Waves are defined by three properties:

• wavelength
• amplitude
• phase

Two of these correspond to properties of radiation when considered as particles:

• wavelength - related to photon energy (high E = short wavelength)
• amplitude - proportional to number of photons

Question 5

Describe wavelength.

Answer 5

The distance over which a wave’s shape repeats - also the distance between successive peaks or troughs.

For diffraction experiments, we work with monochromatic radiation so we can treat this as constant.

Question 6

Describe amplitude.

Answer 6

The amplitude of a wave describes how high the peaks and troughs are. It relates to the strength of the electromagnetic radiation, i.e. the number of photons. It is always positive.

Question 7

Describe phase.

Answer 7

The phase of a wave describes where the peaks and troughs are located (relative to some arbitrary reference position).

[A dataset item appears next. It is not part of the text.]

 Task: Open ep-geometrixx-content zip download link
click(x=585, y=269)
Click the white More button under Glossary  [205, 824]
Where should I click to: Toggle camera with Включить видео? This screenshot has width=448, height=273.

Phase is cyclic - if the wave is shifted by one complete wavelength then you get back to where you started. Therefore, phase is expressed as an angle - 360^o gets you back to where you started.

Question 8

How can waves be described mathematically?

Answer 8

For a given wavelength, a wave can be represented by two numbers: a positive amplitude and a cyclic phase.

The wave can therefore be written in terms of a trigonometric function using amplitude (A) and phase (φ).

Question 9

Other than a trigonometric function, how else can a wave be described?

Answer 9

Amplitude and phase (angle) can also describe a vector in a plane using polar coordinates. Therefore, we can describe a wave by polar coordinates (A,φ) or in the complex plane by real and imaginary parts (Argand diagram).

Question 10

Describe why understanding diffraction is important and what it entails.

Answer 10

To see atoms, we need to use short-wavelength radiation (or particles) but we don’t have a lens. Therefore, we need to understand the physics of diffraction to infer what arrangement of atoms would lead to a specific diffraction pattern.

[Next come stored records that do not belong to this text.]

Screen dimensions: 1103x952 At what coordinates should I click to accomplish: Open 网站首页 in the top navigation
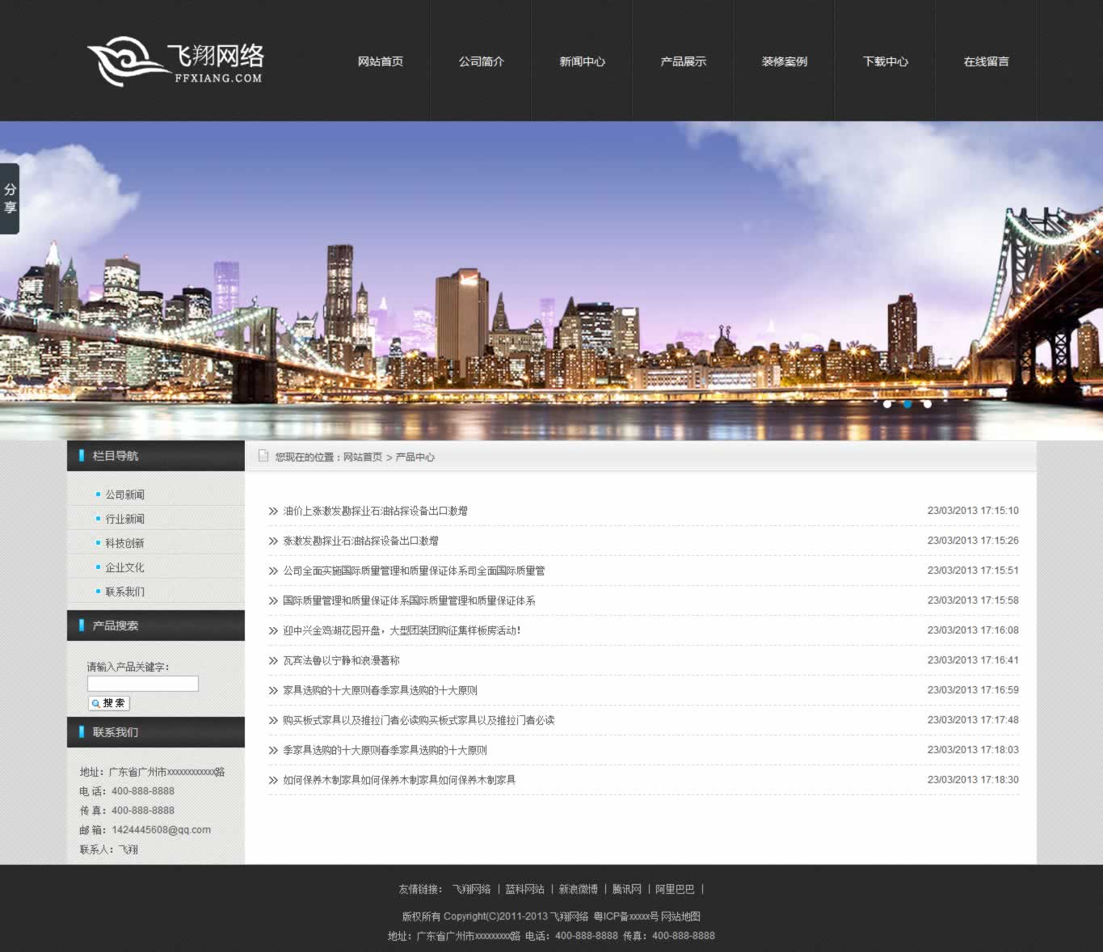[x=381, y=61]
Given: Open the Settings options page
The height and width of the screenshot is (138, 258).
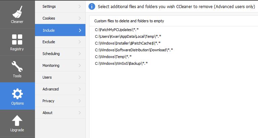Looking at the screenshot, I should [x=49, y=6].
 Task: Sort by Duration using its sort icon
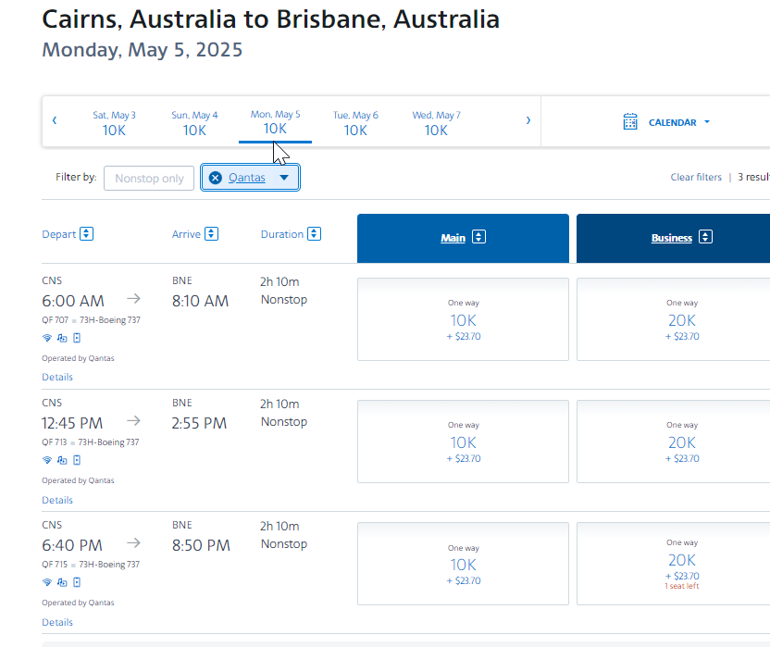[315, 234]
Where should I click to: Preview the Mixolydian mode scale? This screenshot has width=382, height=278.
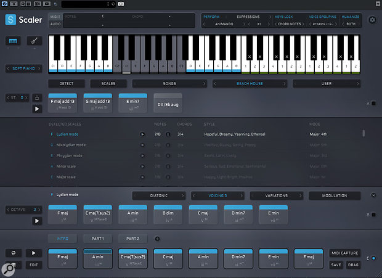click(x=143, y=144)
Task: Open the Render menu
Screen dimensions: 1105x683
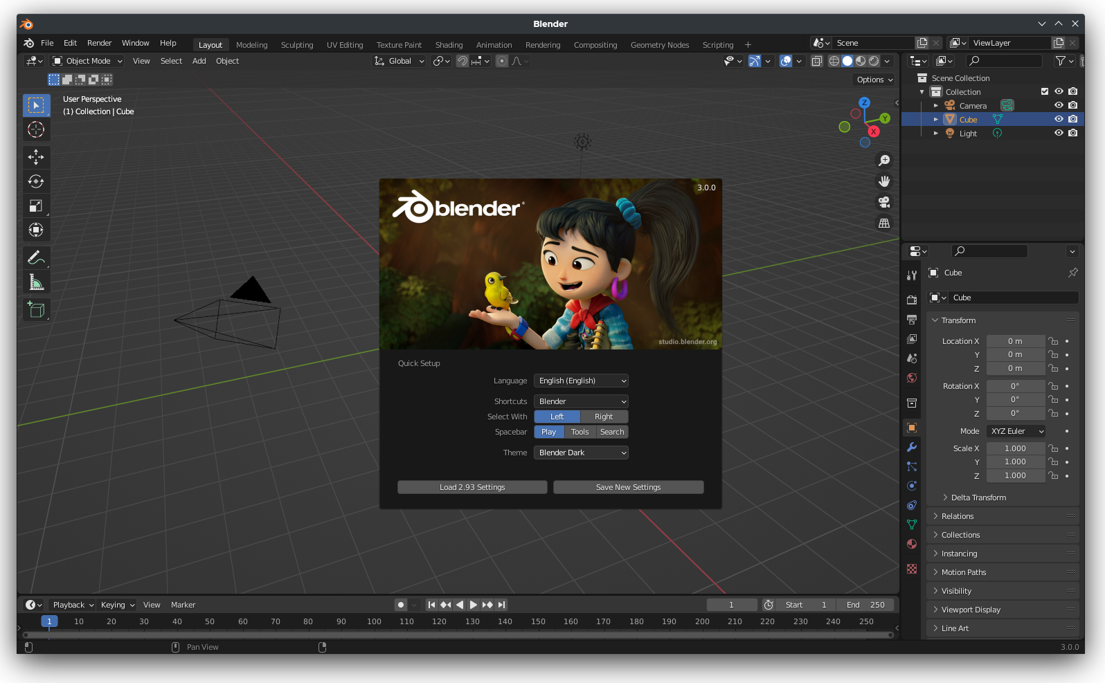Action: tap(99, 43)
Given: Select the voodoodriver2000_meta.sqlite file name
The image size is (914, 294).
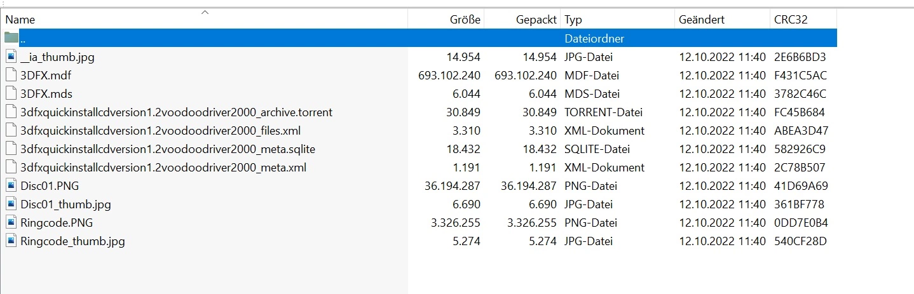Looking at the screenshot, I should tap(168, 149).
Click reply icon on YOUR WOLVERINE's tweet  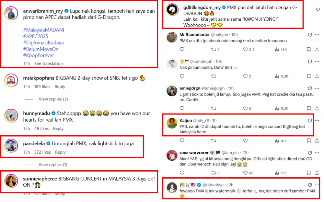click(182, 173)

Diffraction from two point scatterers:

• the incident beam is assumed to be coherent i.e. the waves are all in phase
• in the scattered beam, the wave may or may not be in phase
  
  • if all are in phase = strong scattering in that direction
  • if all are out of phase = no scattering in that direction

Question 11

Describe the interference of waves aka what happens when multiple waves combine?

Answer 11

1. if the phases match, we get reinforcement (constructive interference)
2. if the phases differ by 180^o then we get cancellation (destructive interference)
3. if the phases differ by some other amount then we get a wave that is weaker than the amplitude sum and is of intermediate phase - the combined wave can always be determined by adding the vectors

Question 12

Describe path difference and its effect on interference.

Answer 12

• Path difference = difference in distance travelled by the two waves from their respective sources to a given point on the pattern.
• When the path difference (d) is a whole number of wavelengths (Δ= nλ) we get constructive interference
• When the path difference is a half number of wavelengths (Δ = (n+1/2)λ) we get destructive interference

Question 13

What is Bragg’s law?

Answer 13

Consider diffraction from crystal planes, rather than emission from 2 slits.

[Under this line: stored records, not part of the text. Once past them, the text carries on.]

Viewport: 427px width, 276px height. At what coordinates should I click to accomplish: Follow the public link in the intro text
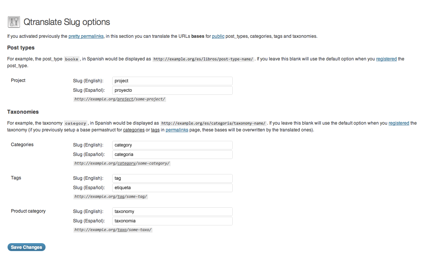(218, 36)

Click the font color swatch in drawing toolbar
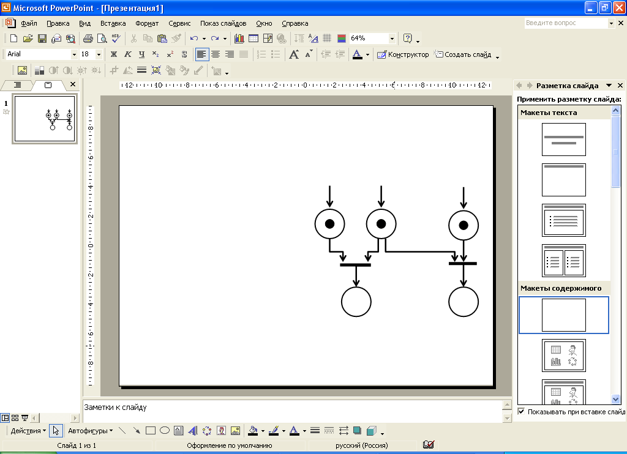pyautogui.click(x=294, y=430)
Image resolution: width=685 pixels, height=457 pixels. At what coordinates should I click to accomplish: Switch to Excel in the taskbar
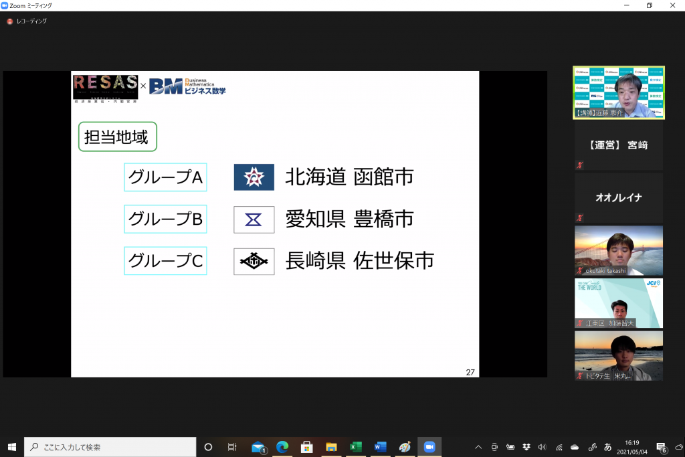click(x=356, y=447)
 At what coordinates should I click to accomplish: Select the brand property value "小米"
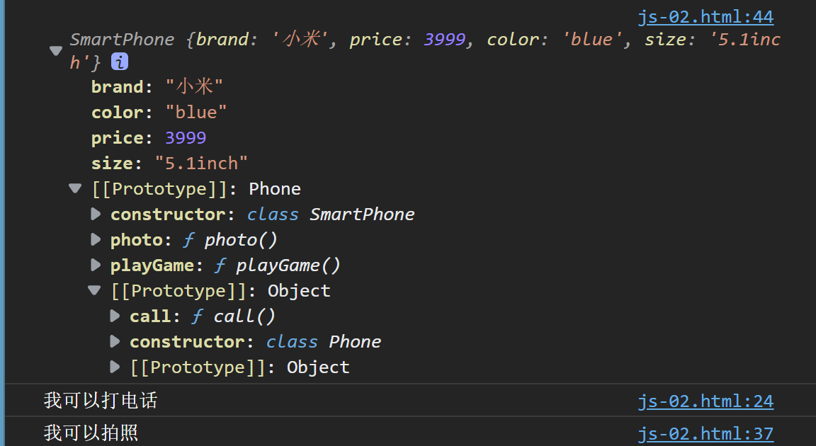coord(194,86)
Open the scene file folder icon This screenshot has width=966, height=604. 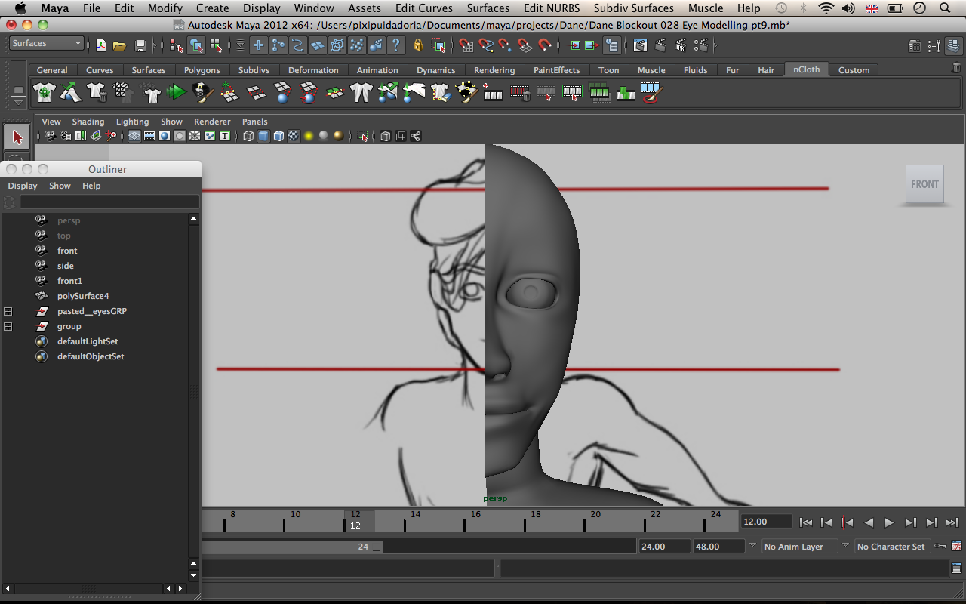point(119,46)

The diffracted (scattered) beams are in phase (i.e. strong diffraction) when the path difference is a whole number of wavelengths, i.e.

nλ = 2d sin(θ)

This is Bragg’s law.

Question 14

What are the key points about Bragg’s law?

Answer 14

1. Despite how they’re usually drawn, the atoms don’t need to line up; the path difference is the same wherever the atoms are on the planes. The only thing that matters is the distance between planes of similar atoms
2. Scattering from subsequent layers of planes leads to increasing path differences represented by n > 1 in Bragg’s equation.
   
   • if scattering from the first plane is in phase (n = whole number) then scattering from every subsequent plane will also be in phase

Question 15

Describe a diffraction experiment.

Answer 15

• rotate the picture by θ to reflect the experiment
• the incident x-ray beam is fixed, but we can measure diffraction spots appearing in different directions around the crystal
• the angle of diffraction is 2θ

Question 16

What is ‘s’?

Answer 16

• diffraction vector = difference between incident and reflected beams
• describes the position of the diffraction spot
• always perpendicular to the corresponding crystal plans
• the length of s is inversely proportional to plane spacing, d

Question 17

Describe the angle of diffraction.

Answer 17

Angle of diffraction, 2θ, gets larger as the plane spacing, d, gets smaller.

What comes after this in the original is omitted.